How Credit Impacts Car Insurance Rates — What Drivers Need to Know

Photo by Mikhail Nilov

When applying for a car loan or lease, most people understand that their credit score affects the interest rate they’ll pay. But what many drivers don’t realize is that credit can also influence auto insurance premiums. Depending on where you live and how insurers in your state operate, your credit history could either help you secure lower insurance rates or cost you significantly more each year.

In today’s competitive insurance market, understanding how credit affects your auto insurance can empower you to make smarter financial decisions, cut costs, and avoid surprises. Let’s break down the details.

Does Credit Score Affect Car Insurance Rates?

Yes — in most states, credit scores do play a role in determining car insurance rates. Many insurers use a credit-based insurance score (CBIS) to assess risk. Studies have shown that drivers with stronger credit histories tend to file fewer claims, while those with poor credit are statistically more likely to file claims.

Insurance companies such as Allstate, GEICO, Progressive, and Nationwide often use CBIS when setting premiums, though regulations vary by state.

Credit Scores vs. Insurance Scores

While your FICO credit score determines your eligibility for loans, insurers rely on a credit-based insurance score. Here’s the difference:

  • Credit Score (FICO/VantageScore): Measures how you manage borrowed money and debt repayment.
  • Credit-Based Insurance Score (CBIS): Predicts the likelihood of filing insurance claims, not whether you’ll pay back debt.

Why Insurers Use Credit-Based Insurance Scores

Insurance companies use CBIS because they want to predict losses. Drivers who file frequent claims cost insurers more money, so higher-risk drivers face higher premiums. Conversely, good credit history often translates into cheaper insurance rates.
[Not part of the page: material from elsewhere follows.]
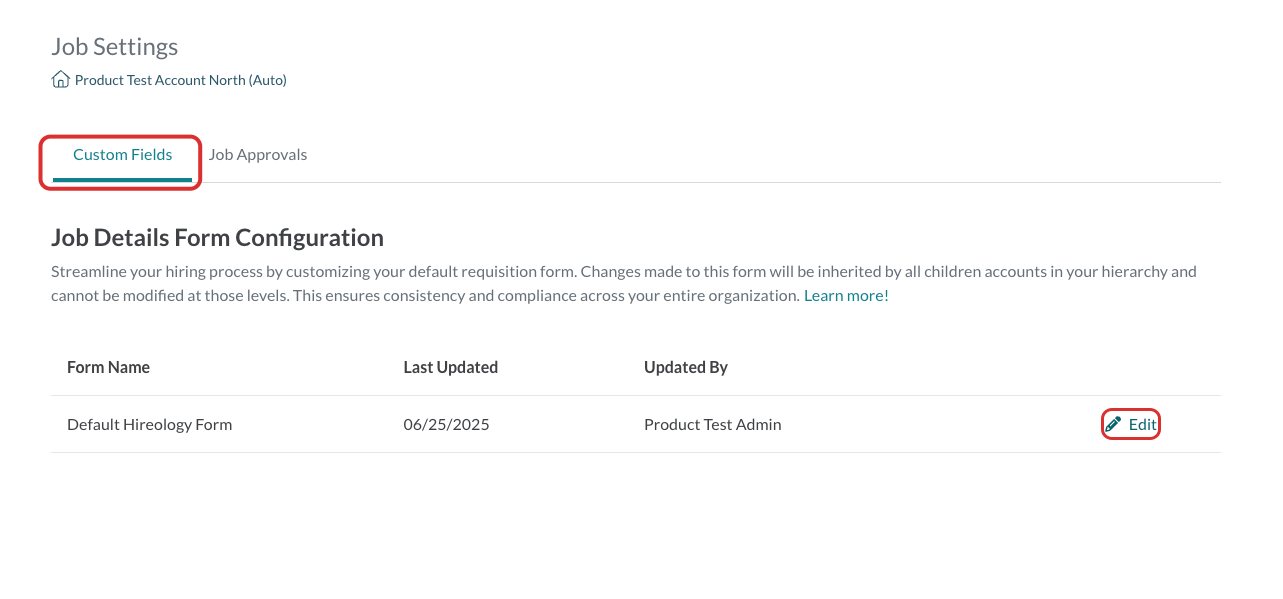Viewport: 1283px width, 599px height.
Task: Switch to the Job Approvals tab
Action: [258, 155]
A 2023 Consumer Federation of America (CFA) study found:

  • Drivers with fair credit pay 49% more than those with excellent credit.
  • Drivers with poor credit pay 115% more than excellent-credit drivers.
  • Even with a clean driving record, poor credit can nearly double your insurance premium.

State Regulations: Where Credit Can’t Be Used

Not all states allow insurers to use credit in rate calculations. For example:

  • California, Hawaii, Massachusetts, and Michigan prohibit the use of credit history for auto insurance pricing.
  • States like Maryland limit how credit can be applied (it cannot be the sole reason for denial or cancellation).

Insurance Companies That Don’t Check Credit

While most large insurers review credit, a few smaller providers avoid it, such as:

  • Dillo Insurance (Texas)
  • Cure Auto Insurance (Michigan)
  • Root Insurance (working toward eliminating credit checks)

These options may be worth exploring if you live in states where credit is factored heavily.

Factors That Affect Insurance Scores

Insurers consider several elements of your financial history when calculating CBIS:

Negative factors that lower scores:

  • Late or missed payments
  • Accounts in collections
  • High credit utilization
  • Multiple recent credit inquiries
  • Limited or short credit history

Positive factors that improve scores:

  • Long track record of responsible borrowing
  • On-time bill payments
  • Low credit utilization
  • Accounts in good standing

4 Ways to Improve Credit for Lower Auto Insurance Rates

Improving your credit takes time, but the payoff can be significant for both loan approvals and insurance savings. Here’s how:

  1. Review your credit report annually to fix errors. Use AnnualCreditReport.com for free access.
  2. Pay bills on time — set up autopay if necessary.
  3. Reduce debt balances to lower your utilization ratio.
  4. Keep utilization under 30% of available credit.

Other Ways to Save on Car Insurance

Even if credit is a challenge, you can lower premiums by:

  • Shopping quotes from multiple insurers.
  • Asking for discounts (safe driver, bundling, military, autopay, etc.).
  • Adjusting coverage — consider whether collision or comprehensive is necessary for older vehicles.
  • Raising your deductible if you have an emergency fund to cover it.

The Bottom Line: Credit and Car Insurance

Your credit history is more than just a loan approval tool — it directly impacts how much you pay for auto insurance. While good credit can unlock meaningful savings, poor credit could cause premiums to soar. Luckily, both improving your financial habits and shopping around for better insurance options can help mitigate costs.

For drivers looking to cut expenses, the best strategy is a mix of credit improvement, careful insurance shopping, and exploring all available discounts. Over time, this proactive approach can lead to hundreds — if not thousands — of dollars in savings.